Captain Obvious
Others have given a good general answer, so I would just like to address this point in particular:
While it’s true we can’t begin to address every possible game, it’s also true that we certainly would not have to. Many possible sets of moves and game starts could be ruled out as obvious dead ends, certain losses, draws, etc. Aren’t we overestimating how much computing power is needed by considering all possible sets of moves?
If you follow chess problems, you will quickly notice that a good deal of them entail a brilliant sacrifice. And what makes a sacrifice brilliant is that it is not obvious that giving up a piece for position is, in fact, advantageous. Humans tend to think in terms of material, because that is the easiest metric to track. Part of what makes AlphaZero so powerful is that it has an ability to observe positional value much more accurately than humans can. So there are many board positions where you might say: "Oh, nobody would move the bishop there. That is an obvious blunder!" While AlphaZero says: "Actually, that move will lead to loss of black's queen in 7 moves with perfect play."
The very beginning and end of a game have many moves that are likely "obvious blunders" (for the beginning, this would be something like moving a piece back and forth to deliberately give up tempo). But for the middle of the game, hardly any move can be called an "obvious dead end", given how many viable game trees can follow from it. And the middle is exactly where the greatest branching factors occur, and where you need to trim the branching the most. That is to say, the places where you can trim the game tree most confidently are also the places where it matters the least. It's a bit like saying: "Can't we chop down this entire forest by cutting the saplings at the edges?"
Graph Drawing
An equally hard problem that is easier to visualize is the Travelling Salesman Problem. Pick a collection of points, and draw a Hamiltonian cycle through them of minimum length. If you play any video game with a gathering/collecting mechanic (like chopping down trees or collecting rocks, for instance), you are actually solving this problem in real time (or rather, you are drawing the graphs, but almost certainly not producing the minimal cycle). Here, too, it is tempting to say: "This problem isn't very hard. I can exclude a bunch of cycles like ones where I walk back and forth across the map to collect one item, when I could simply collect locally instead." And here, too, you will quickly find that eliminating these "no brainer" cycles doesn't get you very far. They encapsulate a locality heuristic (try to connect nearby points) which will get you decently far, but will by no means ensure an optimal cycle.

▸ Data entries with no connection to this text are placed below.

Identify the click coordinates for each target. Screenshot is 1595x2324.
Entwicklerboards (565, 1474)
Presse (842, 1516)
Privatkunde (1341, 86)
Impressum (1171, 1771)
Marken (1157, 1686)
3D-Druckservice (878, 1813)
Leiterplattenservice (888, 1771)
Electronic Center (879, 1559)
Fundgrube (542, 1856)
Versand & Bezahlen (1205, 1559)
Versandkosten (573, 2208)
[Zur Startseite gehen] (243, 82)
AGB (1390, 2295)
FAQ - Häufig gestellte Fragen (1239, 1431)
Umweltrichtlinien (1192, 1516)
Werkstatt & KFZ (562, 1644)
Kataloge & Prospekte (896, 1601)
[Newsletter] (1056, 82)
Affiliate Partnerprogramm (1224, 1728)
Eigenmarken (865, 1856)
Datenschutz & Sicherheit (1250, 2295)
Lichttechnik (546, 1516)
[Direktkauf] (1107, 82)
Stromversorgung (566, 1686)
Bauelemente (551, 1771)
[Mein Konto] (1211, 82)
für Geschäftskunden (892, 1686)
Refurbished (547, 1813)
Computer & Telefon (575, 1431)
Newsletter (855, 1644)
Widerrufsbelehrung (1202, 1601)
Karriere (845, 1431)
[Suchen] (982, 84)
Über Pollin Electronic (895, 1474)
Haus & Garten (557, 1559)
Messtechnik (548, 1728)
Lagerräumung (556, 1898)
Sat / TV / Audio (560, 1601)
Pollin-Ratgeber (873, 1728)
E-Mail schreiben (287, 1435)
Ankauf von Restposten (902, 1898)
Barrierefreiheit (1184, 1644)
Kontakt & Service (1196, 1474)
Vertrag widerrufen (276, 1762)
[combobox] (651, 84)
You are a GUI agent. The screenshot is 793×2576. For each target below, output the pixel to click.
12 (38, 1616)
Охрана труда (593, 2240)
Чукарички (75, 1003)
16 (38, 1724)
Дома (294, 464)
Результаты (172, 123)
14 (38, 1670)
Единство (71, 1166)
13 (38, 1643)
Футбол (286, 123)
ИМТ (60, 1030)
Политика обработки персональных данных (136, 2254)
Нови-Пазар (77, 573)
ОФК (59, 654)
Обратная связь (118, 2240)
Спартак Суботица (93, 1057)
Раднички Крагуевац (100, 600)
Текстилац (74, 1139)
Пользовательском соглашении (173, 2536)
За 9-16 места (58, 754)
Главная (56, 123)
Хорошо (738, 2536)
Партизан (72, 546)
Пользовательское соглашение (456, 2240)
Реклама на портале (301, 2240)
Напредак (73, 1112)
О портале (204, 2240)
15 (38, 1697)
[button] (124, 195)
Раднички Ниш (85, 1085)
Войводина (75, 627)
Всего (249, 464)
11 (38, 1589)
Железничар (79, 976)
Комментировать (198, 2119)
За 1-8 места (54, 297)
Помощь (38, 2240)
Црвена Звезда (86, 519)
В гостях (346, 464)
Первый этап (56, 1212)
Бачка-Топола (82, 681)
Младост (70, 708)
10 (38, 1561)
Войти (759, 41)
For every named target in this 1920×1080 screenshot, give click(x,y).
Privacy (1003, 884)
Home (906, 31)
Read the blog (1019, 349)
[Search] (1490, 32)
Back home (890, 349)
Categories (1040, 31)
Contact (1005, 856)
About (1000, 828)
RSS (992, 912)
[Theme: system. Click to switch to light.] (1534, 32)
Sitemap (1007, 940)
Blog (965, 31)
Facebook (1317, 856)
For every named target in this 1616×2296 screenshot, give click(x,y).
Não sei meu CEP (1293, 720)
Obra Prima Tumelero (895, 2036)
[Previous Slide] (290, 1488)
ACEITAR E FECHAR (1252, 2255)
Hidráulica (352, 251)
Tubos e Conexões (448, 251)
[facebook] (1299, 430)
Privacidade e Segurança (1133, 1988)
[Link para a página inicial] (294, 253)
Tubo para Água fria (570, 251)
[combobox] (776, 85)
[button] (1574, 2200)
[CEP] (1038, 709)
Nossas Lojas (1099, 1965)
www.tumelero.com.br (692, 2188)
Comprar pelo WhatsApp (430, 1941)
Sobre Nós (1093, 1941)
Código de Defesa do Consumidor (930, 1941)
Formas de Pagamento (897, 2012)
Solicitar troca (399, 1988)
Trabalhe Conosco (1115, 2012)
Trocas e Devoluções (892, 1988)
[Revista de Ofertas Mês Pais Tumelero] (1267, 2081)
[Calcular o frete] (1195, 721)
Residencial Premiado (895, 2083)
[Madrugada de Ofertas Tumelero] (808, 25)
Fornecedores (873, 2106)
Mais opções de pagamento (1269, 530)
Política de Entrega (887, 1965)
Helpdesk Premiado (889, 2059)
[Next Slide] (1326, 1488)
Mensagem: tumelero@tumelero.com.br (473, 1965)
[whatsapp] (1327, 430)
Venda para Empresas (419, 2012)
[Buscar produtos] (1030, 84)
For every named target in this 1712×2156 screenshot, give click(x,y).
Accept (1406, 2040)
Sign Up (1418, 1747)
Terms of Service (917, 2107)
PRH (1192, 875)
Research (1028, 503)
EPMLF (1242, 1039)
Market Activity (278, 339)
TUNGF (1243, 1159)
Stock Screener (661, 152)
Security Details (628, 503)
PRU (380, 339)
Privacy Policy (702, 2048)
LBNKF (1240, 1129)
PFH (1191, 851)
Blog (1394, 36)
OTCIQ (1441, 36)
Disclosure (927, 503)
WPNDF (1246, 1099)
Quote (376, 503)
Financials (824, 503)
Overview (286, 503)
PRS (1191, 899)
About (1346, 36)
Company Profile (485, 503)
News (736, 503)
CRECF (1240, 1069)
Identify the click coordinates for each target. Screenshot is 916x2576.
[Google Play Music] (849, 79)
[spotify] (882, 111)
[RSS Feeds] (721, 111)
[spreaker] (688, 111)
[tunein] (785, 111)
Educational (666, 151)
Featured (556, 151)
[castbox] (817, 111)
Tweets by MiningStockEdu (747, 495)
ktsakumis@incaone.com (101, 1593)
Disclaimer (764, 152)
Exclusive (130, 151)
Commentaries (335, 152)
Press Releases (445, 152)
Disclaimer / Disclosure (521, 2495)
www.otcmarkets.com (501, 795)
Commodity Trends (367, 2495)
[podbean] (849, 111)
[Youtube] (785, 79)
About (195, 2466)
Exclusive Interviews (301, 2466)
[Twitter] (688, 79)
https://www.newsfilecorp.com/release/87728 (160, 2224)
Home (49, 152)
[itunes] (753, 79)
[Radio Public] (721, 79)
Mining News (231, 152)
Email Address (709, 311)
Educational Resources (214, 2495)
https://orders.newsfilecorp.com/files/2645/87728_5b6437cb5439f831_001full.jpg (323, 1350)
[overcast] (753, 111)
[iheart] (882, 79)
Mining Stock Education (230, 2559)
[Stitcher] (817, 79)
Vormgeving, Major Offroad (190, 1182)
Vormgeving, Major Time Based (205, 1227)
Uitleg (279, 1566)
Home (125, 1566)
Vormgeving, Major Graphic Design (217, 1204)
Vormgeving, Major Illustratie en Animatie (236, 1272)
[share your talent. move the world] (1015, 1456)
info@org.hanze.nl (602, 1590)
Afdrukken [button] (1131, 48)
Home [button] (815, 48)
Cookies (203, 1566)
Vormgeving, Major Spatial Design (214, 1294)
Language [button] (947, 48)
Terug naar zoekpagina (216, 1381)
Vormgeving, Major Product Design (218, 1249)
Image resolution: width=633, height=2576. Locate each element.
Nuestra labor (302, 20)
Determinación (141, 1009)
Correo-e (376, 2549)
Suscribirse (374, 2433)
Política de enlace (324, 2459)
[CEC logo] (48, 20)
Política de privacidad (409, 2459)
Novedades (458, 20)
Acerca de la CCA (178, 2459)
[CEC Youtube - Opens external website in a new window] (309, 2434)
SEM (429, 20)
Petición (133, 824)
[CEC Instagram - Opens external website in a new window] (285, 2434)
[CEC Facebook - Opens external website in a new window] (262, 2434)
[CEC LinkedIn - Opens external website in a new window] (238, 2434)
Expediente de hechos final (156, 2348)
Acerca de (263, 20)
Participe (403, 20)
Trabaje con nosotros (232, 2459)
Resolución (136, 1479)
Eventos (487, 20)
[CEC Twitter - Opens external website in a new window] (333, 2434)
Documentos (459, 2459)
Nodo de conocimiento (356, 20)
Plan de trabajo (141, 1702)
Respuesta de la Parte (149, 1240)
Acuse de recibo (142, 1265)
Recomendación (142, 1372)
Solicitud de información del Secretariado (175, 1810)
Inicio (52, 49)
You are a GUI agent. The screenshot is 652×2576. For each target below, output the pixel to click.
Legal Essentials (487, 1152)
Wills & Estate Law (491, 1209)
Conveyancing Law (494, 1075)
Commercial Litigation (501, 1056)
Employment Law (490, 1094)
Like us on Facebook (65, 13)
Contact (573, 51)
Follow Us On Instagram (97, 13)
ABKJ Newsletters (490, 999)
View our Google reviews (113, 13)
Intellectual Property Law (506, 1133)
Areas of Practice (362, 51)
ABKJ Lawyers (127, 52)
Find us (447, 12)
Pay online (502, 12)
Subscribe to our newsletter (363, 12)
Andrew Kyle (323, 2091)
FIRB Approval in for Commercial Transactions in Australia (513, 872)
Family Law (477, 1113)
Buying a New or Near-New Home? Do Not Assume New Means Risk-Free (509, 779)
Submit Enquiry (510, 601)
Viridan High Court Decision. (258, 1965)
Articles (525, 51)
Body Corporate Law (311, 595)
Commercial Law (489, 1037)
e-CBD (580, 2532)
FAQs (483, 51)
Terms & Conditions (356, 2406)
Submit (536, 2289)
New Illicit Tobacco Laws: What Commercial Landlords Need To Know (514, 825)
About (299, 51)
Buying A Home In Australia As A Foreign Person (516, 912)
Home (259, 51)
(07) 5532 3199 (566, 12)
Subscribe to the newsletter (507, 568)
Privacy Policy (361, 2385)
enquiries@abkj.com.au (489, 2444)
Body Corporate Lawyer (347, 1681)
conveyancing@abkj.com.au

That being said, for many NP-complete problems, the majority of problem instances are relatively easy to approximate well (and TSP is one of them, due to things like locality heuristics). You might assume chess is not one of these problems, because all of the instances seem hard. But that is not true. To really explore the full space of chess games, we need move randomly. And indeed, any grandmaster playing against an opponent who chooses random moves should be able to absolutely dominate them without God's algorithm. In this sense, chess is also "easy".
The reason it seems hard is because the players themselves choose instances which are "pathological". So the moves which can be eliminated with simple heuristics are, by and large, the ones which occur most often in the "random forest" portion of the game space. They occur with trivial frequency in the "competitive" part of the space. Now, is there a comparable situation with graphs? Indeed, there is.
Easy graphs are ones with lots of clusters joined by a few "bridge" points. You can mostly solve it recursively by finding "local cycles" and connecting them at higher and higher levels. Hard graphs are ones with very little structure. The points are all at the same distance order, with only smaller perturbations between them. There are numerous local cycles which differ by only a small length, so picking the best one to connect at the higher level becomes quite intractable. You will have many good choices of entry and exit points, and indeed, there is no obvious structure to the entire graph that lets you partition it into locally manageable chunks in the first place. It will not take you long to convince you that such a graph is not solvable by hand, even with a small number of points. Finding a cycle is easy. Finding a minimal cycle is mind-numbingly hard.
Structure
The conclusion for us to take away is that simple rules and heuristics are very good at identifying structure within a problem. If the structure of the state space is simple, then a rule that removes a bunch of the state space is possible and effective. But when the state space becomes convoluted, the symmetry disappears, and simple rules can no longer give much advantage. The random portion of the chess space has lots of structure that can be easily exploited. But the competitive subset is a lot more fractal-like. The higher-level structure evaporates quickly, and details dominate. Here, simple heuristics will give close to 0 value, because violating a heuristic is often the key to making a strong move.
Another good problem to consider is Sudoku. Easy problems have lots of clues and can be solved quickly using the simplest strategies. The hardest problems resist the simplest strategies because they lack the structure which makes it easy to advance. They reduce to a kind of linear search through the possible solutions (players call this "brute force search" and it is very taboo...it's considered an admission of defeat). This is the common theme of NP-complete problems: the hardest instances have numerous lookalike paths, only one of which leads to the optimal solution. There are no easy shortcuts to examining them one by one. At least, nobody has found these shortcuts. You could say that finding such a shortcut, at least a universal one, is equivalent to proving that P = NP.